> _What to work on_
Take the data that follows and return it exactly.
------ Task data ------
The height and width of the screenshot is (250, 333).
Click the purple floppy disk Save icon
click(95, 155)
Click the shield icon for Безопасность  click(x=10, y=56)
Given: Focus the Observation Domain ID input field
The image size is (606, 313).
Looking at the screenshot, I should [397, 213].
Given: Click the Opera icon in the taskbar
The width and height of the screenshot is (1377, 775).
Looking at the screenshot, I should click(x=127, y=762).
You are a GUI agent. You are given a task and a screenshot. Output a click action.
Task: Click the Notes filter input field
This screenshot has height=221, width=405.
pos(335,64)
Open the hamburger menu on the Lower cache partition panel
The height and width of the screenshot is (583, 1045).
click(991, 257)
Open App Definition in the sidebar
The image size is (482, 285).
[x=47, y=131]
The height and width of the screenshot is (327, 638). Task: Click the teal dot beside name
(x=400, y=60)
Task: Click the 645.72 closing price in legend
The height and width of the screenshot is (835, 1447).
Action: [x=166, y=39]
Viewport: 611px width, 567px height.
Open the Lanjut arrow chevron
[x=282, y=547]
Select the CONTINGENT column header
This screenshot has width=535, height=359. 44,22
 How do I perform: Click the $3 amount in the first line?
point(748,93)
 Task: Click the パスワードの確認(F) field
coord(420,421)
------
> _Answer section_
The height and width of the screenshot is (250, 333).
Click the purple floppy disk Save icon
click(95, 155)
Click the shield icon for Безопасность  click(x=10, y=56)
Given: Focus the Observation Domain ID input field
The image size is (606, 313).
Looking at the screenshot, I should [397, 213].
Given: Click the Opera icon in the taskbar
The width and height of the screenshot is (1377, 775).
Looking at the screenshot, I should click(x=127, y=762).
You are a GUI agent. You are given a task and a screenshot. Output a click action.
Task: Click the Notes filter input field
This screenshot has height=221, width=405.
pos(335,64)
Open the hamburger menu on the Lower cache partition panel
The height and width of the screenshot is (583, 1045).
click(991, 257)
Open App Definition in the sidebar
The image size is (482, 285).
[x=47, y=131]
The height and width of the screenshot is (327, 638). Task: Click the teal dot beside name
(x=400, y=60)
Task: Click the 645.72 closing price in legend
The height and width of the screenshot is (835, 1447).
Action: [x=166, y=39]
Viewport: 611px width, 567px height.
Open the Lanjut arrow chevron
[x=282, y=547]
Select the CONTINGENT column header
This screenshot has width=535, height=359. 44,22
 How do I perform: Click the $3 amount in the first line?
point(748,93)
 Task: Click the パスワードの確認(F) field
coord(420,421)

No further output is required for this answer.